▸ TASK REQUIREMENTS
In the entries below, find each line where the word "computer" appears and give only the total count of such lines.

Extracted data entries

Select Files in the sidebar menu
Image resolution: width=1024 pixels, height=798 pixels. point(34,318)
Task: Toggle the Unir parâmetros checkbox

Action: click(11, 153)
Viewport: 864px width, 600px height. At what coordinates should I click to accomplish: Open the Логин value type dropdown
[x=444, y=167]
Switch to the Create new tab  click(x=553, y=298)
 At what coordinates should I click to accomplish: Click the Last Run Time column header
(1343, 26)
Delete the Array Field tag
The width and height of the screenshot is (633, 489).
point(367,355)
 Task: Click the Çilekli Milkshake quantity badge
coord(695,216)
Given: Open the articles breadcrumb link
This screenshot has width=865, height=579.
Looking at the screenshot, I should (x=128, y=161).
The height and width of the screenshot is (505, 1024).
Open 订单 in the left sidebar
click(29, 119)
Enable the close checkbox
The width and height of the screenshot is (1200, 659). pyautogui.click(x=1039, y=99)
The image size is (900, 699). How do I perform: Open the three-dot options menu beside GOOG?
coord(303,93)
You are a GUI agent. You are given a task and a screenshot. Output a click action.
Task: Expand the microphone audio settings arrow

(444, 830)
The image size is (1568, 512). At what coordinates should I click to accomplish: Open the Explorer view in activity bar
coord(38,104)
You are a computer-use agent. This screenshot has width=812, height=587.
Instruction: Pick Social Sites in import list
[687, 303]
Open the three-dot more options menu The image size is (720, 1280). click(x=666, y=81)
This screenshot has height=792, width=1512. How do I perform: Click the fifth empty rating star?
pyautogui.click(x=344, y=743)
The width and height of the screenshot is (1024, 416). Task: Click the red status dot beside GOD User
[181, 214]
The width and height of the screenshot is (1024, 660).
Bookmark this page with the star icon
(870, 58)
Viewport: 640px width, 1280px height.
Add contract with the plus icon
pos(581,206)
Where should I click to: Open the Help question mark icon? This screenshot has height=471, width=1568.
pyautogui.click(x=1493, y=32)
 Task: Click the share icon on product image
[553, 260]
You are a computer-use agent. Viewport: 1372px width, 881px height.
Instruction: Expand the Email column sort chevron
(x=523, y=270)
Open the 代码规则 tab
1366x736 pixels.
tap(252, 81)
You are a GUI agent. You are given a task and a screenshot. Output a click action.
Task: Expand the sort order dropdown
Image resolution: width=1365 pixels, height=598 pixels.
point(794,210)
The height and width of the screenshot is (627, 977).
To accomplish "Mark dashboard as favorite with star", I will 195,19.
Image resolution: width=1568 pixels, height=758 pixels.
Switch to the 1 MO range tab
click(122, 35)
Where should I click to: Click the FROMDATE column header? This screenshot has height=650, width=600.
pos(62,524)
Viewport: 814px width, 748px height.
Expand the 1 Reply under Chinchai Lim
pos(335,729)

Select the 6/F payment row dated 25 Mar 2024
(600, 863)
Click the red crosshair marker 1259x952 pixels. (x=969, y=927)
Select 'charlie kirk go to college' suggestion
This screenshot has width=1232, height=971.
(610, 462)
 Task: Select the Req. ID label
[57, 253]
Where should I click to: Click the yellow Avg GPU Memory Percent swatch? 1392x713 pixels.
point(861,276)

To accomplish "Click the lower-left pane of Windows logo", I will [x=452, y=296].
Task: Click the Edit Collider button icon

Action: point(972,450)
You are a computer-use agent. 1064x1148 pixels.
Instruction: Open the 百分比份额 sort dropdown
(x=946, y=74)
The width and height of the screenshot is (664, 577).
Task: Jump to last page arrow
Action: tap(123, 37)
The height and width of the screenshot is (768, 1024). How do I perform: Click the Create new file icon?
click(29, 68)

▸ COMPLETED TASK
3